## BEGIN Data rows

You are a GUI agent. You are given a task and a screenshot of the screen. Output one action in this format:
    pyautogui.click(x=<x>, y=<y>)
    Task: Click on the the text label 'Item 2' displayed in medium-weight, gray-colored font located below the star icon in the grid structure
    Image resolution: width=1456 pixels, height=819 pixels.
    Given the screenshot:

## END Data rows

Task instructions
Reproduce the material above word for word, keeping each line and its spacing unchanged.

Full answer
You are a GUI agent. You are given a task and a screenshot of the screen. Output one action in this format:
    pyautogui.click(x=<x>, y=<y>)
    Task: Click on the the text label 'Item 2' displayed in medium-weight, gray-colored font located below the star icon in the grid structure
    Image resolution: width=1456 pixels, height=819 pixels.
    Given the screenshot:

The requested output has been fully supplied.